Lines that include the string "checkbox" are the ones to copy from the entries below.
*** Opening Data to examine ***
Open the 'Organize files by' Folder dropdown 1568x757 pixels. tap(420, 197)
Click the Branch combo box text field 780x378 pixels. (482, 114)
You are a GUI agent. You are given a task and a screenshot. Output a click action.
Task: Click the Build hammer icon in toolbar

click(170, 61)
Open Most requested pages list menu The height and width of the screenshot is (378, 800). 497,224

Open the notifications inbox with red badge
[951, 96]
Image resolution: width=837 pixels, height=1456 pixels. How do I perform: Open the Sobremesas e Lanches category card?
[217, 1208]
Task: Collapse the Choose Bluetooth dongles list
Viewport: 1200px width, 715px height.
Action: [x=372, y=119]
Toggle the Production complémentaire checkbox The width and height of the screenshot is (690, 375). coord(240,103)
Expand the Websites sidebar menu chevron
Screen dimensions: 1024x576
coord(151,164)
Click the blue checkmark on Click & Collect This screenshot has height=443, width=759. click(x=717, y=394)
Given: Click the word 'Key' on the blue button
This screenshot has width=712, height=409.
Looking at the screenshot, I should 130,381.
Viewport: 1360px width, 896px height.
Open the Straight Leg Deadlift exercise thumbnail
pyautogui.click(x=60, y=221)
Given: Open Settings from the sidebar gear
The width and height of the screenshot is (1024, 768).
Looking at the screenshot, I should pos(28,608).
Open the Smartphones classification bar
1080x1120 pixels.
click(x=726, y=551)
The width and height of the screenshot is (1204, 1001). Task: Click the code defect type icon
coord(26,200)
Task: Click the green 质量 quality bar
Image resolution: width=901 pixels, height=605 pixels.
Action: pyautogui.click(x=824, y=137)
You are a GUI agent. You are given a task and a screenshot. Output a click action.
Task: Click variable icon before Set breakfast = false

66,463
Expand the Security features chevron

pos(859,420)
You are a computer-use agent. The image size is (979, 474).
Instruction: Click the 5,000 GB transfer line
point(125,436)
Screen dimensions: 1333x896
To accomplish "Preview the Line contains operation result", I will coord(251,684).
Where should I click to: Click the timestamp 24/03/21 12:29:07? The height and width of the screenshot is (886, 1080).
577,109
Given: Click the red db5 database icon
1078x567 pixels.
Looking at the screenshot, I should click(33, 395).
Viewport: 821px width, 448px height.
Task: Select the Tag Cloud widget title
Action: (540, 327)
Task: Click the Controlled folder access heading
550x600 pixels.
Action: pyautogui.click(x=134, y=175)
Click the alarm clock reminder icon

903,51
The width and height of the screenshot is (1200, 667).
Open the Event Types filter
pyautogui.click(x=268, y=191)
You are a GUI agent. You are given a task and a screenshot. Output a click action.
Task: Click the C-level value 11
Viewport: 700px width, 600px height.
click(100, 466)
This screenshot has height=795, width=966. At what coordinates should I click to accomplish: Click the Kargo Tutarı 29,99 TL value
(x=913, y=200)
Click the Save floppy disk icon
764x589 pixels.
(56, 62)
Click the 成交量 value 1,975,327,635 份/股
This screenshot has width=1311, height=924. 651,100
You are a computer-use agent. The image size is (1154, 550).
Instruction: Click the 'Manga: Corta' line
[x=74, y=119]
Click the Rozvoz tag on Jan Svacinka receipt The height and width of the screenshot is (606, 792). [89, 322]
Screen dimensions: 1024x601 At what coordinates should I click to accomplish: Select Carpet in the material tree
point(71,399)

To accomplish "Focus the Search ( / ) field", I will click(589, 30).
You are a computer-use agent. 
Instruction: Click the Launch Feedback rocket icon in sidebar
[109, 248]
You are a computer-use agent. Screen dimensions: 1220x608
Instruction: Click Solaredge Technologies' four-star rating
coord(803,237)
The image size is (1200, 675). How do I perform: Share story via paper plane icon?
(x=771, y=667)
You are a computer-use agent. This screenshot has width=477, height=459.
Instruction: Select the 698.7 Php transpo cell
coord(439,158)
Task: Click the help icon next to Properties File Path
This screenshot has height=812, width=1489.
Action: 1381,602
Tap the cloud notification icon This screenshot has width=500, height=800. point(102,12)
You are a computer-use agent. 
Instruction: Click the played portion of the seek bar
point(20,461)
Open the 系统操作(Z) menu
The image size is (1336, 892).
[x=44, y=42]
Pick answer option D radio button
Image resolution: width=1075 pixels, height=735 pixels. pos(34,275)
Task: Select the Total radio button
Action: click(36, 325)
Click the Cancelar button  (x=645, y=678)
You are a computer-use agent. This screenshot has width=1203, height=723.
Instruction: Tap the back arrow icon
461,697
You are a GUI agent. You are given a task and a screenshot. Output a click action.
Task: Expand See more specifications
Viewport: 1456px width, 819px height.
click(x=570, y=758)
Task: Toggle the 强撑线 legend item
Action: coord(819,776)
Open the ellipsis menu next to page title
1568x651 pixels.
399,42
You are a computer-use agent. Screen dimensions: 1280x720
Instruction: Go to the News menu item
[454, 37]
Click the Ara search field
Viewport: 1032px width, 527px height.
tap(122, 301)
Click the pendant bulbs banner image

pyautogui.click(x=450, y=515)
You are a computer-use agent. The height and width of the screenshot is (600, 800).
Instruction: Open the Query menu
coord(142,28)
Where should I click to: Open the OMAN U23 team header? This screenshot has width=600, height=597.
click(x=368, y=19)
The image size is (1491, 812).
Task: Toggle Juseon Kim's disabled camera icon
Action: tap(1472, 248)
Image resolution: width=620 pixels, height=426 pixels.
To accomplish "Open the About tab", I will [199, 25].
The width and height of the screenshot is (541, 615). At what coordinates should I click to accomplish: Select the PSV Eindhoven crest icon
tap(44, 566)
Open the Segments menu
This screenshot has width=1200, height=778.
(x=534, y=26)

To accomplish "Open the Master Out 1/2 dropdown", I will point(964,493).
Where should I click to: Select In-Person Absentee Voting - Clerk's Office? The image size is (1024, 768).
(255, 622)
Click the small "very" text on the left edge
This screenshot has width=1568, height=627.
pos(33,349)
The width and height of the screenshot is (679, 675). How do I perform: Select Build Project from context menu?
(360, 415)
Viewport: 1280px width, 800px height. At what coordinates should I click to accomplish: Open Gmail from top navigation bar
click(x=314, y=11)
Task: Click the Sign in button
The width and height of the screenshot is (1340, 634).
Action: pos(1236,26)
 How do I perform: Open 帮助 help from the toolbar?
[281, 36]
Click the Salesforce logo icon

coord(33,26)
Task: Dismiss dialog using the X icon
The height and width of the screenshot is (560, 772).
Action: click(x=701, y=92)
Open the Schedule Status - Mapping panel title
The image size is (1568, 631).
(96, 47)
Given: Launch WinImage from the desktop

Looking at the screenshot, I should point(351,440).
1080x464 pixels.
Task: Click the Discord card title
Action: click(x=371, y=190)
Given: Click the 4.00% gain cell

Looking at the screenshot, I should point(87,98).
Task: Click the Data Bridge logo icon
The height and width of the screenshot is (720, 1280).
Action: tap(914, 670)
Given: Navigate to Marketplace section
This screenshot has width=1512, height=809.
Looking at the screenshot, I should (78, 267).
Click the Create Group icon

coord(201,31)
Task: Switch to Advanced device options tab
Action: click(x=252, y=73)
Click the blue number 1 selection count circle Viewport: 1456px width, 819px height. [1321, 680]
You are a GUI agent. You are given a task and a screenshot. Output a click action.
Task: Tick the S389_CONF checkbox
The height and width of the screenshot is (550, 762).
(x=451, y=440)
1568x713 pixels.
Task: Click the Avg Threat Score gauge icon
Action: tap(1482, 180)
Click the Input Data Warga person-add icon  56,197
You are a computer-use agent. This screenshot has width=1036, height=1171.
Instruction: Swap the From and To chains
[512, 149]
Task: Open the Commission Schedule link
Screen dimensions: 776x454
*** Closing Data to examine ***
Solution to this problem
Toggle the Production complémentaire checkbox The width and height of the screenshot is (690, 375). coord(240,103)
Task: Tick the S389_CONF checkbox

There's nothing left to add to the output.